▸ GIVEN EXERCISE: Copy the stretch of the records from the line containing "The width and height of the screenshot is (1262, 985)." through the line containing "Click inside the", substituting "Worker count" for "Thread count" and leaving everything else unchanged.

* * * *

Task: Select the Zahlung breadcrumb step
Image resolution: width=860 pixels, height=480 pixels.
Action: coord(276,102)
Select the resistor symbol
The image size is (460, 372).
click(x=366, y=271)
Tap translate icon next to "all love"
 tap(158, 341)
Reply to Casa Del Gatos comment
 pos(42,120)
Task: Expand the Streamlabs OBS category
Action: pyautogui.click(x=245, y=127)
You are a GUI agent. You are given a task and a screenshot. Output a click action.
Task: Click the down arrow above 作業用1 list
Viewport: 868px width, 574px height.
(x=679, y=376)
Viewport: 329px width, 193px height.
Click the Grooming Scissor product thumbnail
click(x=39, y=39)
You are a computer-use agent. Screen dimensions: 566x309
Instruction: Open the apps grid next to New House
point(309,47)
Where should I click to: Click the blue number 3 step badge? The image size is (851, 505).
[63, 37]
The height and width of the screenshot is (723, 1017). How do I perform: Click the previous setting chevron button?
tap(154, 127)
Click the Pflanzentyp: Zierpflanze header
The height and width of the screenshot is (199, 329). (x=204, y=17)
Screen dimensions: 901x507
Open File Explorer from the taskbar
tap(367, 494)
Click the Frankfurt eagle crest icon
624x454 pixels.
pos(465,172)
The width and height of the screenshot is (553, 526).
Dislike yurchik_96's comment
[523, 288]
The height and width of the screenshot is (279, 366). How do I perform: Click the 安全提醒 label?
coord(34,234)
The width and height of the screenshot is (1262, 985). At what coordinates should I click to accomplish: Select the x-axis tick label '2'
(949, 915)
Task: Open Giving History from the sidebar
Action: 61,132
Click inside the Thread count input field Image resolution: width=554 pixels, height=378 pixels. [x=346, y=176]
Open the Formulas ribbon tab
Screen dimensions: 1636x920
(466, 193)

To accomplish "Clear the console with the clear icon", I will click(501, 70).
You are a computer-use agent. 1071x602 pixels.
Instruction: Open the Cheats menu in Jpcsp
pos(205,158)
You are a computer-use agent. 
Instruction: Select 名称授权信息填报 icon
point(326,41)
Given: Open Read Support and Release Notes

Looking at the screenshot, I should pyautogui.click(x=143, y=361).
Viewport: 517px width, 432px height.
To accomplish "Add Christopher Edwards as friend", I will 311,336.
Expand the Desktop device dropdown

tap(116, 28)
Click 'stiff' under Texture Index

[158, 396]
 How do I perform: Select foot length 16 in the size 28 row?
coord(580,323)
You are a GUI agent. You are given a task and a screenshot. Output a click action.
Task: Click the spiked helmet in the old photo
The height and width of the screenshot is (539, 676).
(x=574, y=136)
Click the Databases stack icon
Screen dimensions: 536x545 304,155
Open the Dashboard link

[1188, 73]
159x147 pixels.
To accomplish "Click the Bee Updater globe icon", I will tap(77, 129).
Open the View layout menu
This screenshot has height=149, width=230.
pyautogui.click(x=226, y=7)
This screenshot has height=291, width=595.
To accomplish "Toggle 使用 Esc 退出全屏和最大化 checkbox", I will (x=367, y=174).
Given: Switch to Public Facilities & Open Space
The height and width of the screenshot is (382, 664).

* * * *

▸ OUTPUT BELOW:
The width and height of the screenshot is (1262, 985). At what coordinates should I click to accomplish: Select the x-axis tick label '2'
(949, 915)
Task: Open Giving History from the sidebar
Action: 61,132
Click inside the Worker count input field Image resolution: width=554 pixels, height=378 pixels. [x=346, y=176]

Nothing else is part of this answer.